There’s not a lot we can do about this — like saggy necks and wrinkled hands, failing eyesight comes to us all. “Ultimately you’re fighting an ageing process that is unavoidable,” Gormley says.
We can, however, slow the ageing process by eating a balanced diet, not smoking, staying hydrated and wearing sunglasses with proper UV protection. Consuming an adequate amount of certain vitamins can also help.
Thalia Pellegrini, a nutritionist who works with the supplement company Wild Nutrition, advises we focus on the vitamins A, C and E. Vitamin A, found in yellow and orange fruit and vegetables, is vital in protecting the cornea by producing tears and the protein mucin.
Vitamin C, present in brightly coloured fruits and vegetables, boosts the synthesis of collagen, which supports the eye’s structure. Vitamin E, found in sunflower seeds, avocados, olive oil, nuts and egg yolks, protects the eye from free radicals, which attack cells in the retina and lens, contributing to cataracts and a disease called macular degeneration, which can blur your central vision.
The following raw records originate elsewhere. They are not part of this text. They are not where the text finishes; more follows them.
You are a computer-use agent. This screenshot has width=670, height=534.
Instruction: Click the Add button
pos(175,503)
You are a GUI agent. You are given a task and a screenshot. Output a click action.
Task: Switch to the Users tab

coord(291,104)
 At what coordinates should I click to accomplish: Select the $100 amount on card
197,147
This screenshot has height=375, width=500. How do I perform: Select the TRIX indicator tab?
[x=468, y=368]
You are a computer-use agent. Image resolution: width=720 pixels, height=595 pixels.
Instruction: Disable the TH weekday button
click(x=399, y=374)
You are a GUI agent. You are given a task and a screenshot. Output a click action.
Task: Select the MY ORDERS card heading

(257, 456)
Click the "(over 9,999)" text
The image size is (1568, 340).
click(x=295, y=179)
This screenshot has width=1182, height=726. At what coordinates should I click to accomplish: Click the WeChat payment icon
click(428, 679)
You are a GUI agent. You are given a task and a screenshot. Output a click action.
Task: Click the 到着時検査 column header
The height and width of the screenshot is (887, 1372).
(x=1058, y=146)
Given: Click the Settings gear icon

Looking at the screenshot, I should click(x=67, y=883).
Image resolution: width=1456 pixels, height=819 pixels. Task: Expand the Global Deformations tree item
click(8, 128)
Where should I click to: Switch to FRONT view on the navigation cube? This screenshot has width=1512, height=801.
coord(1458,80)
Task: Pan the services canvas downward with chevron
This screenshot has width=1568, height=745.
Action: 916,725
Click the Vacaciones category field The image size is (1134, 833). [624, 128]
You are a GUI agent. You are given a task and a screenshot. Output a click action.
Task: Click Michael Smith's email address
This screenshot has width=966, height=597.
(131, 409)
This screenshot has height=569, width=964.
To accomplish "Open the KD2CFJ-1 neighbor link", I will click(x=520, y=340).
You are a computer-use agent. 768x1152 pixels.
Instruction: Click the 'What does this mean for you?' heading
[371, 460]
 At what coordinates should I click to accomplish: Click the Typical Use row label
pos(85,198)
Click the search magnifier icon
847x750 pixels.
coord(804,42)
Screens are vilified for harming our eyes but there’s no proof that computer use causes any long-term damage to our sight. However, regular use can lead to eye strain, where our eyes get tired and sometimes dry, so taking regular screen breaks is a good idea. Using a blue light filter on your screen can also reduce eye strain.
As we get older there are further challenges: cataracts, macular degeneration and glaucoma are the main causes of loss of vision in adults over 70. Again, there’s not a lot you can do — some people will have a family history of glaucoma, a chronic disease that weakens the optic nerve, and cataracts, a further stiffening of the lens.
“The best thing you can do to protect from macular issues comes back to diet,” Gormley says.
Ditch processed foods and cut down on refined sugar, saturated fats, alcohol and salt, switching them for wholegrains, fruit and veg, fish and healthy fats.
“Otherwise get regular check-ups to have your eye pressure measured and the back of your eyes looked at.”
For cataracts, Gormley advises surgery — “a rapid ten-minute procedure with good outcomes” — as soon as they start to significantly impact your life, for example the ability to drive safely.
Ultimately, however, we can’t really prevent our gradual slide into poor sight. “Until we have a cure for ageing, it’s about a consistent, balanced approach to overall wellbeing,” Gormley says.
Luckily, he adds, medicine continues to innovate. Next stop, bionic eyes?